A study of the Nephrology and Renal Transplantation research group of the IDIBELL demonstrates that renal transplant patients who present regulatory T cells with high expression of FOXP3 factor demethylated, both in blood or directly into the transplanted organ, have a better functional outcome of the graft.
This is because these cells preserve their suppressor activity against allogeneic effector response (of organ rejection not recognized). The research results were published in the electronic edition of the American Journal of Transplantation.
The best-known function of lymphocytes or T cells in the context of the alloimmune response is the effector or inflammatory one, which is precisely what, causes rejection in organ transplantation. But there is a subtype of T cells, regulatory ones, whose function is precisely the regulation and modulation of effector immune response, are immunosuppressive and therefore very interesting in the field of transplantation.

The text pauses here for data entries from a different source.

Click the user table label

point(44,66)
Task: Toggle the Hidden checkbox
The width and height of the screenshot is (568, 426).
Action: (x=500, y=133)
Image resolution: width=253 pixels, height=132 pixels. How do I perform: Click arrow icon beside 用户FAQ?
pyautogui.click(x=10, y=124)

The best known phenotype of these cells presented the transcription factor FOXP3 but in humans, Regulatory T cells don’t always have the regulatory function. Therefore IDIBELL researchers decided to characterize the epigenetic of these cells. The study of the chemical modifications present in the DNA of the transcription factor FOXP3.
The study was conducted in two groups of renal transplant patients: one with acute rejection and other with subclinical rejection (the functioning of the transplanted organ is good but a biopsy detects high levels of T cells that suggest a rejection). “In patients with acute rejection, T cells showed an epigenetic modification (methylation) in FOXP3” explained IDIBELL researcher and first author of the paper, Oriol Bestard, “while patients with subclinical rejection and good renal function did not have this change in FOXP3, they preserved the factor demethylated.”

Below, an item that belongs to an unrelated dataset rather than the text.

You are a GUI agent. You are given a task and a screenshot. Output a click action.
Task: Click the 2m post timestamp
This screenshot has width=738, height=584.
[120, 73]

Thus, this epigenetic change in FOXP3 serves as a biomarker of prognosis in kidney transplant. If it is demethylated these are cells with regulatory function of the immune response that will help us to control organ rejection.

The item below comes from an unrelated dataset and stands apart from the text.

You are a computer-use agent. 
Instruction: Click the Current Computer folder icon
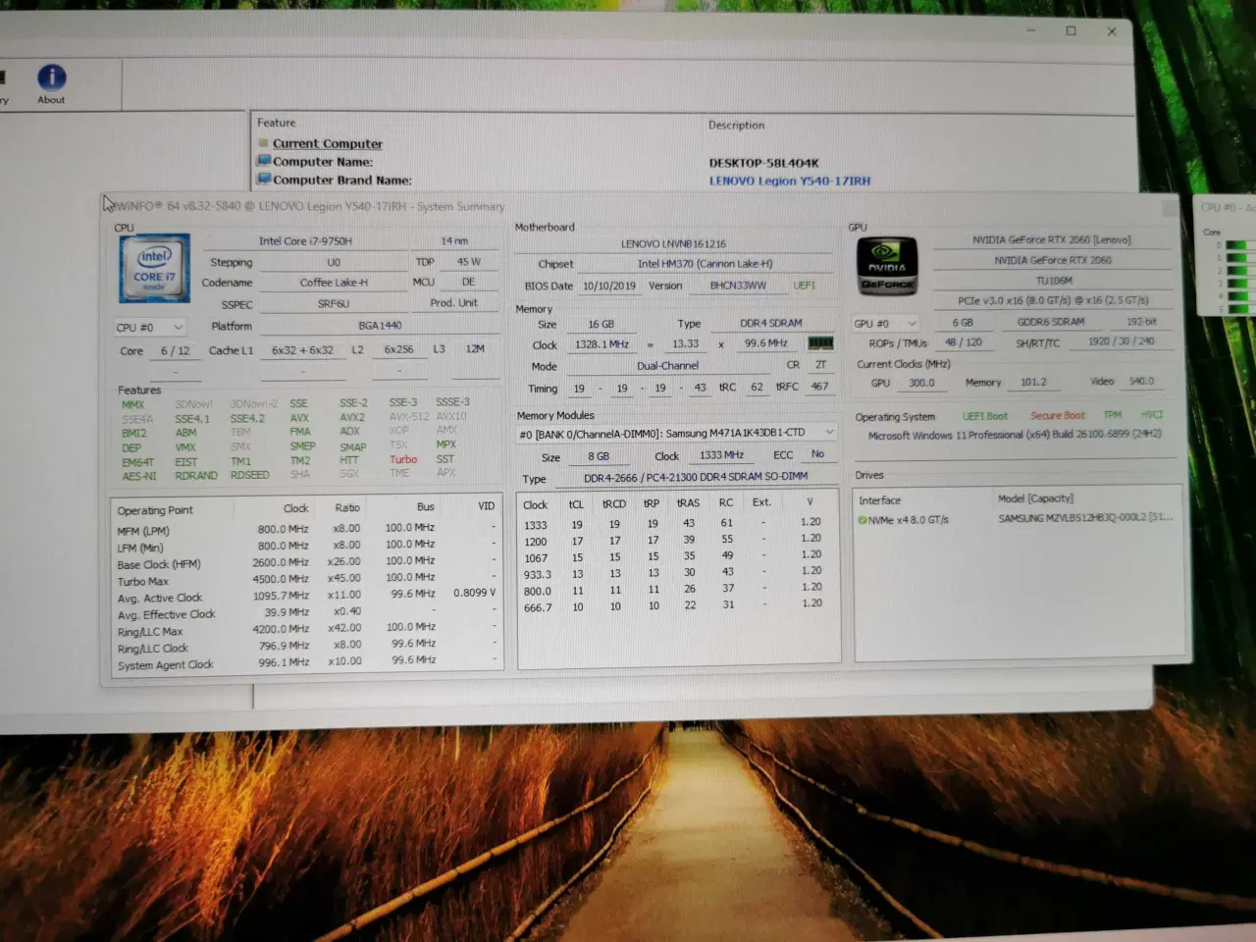point(263,142)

The ultimate goal of research is to prevent that patients undergoing kidney transplantation have also to undergo an immunosuppressive therapy with adverse effects that this entails. “In Europe” Bestard explained, “have begun preliminary clinical studies with cell therapies to infuse regulatory T cells to transplant patients, with the results of this study, the therapy would be more accurate because we could infuse only regulatory T cells with FOXP3 factor demethylated, which are actually those that have immunoregulatory activity. ”
Article’s reference
Bestard O.*, Cuñetti L.*, Cruzado J.M.*, Lucia M.*, Valdez R.*, Olek S., Melilli E.*, Torras J.*, Mast R., Gomà M., Franquesa M.* and Grinyó J.M.*. Intragraft regulatory T cells in protocol biopsies retain Foxp3 Demethylation and are protective biomarkers for kidney graft outcome. American Journal of Transplantation. doi: 10.1111/j.1600-6143.2011.03633.x.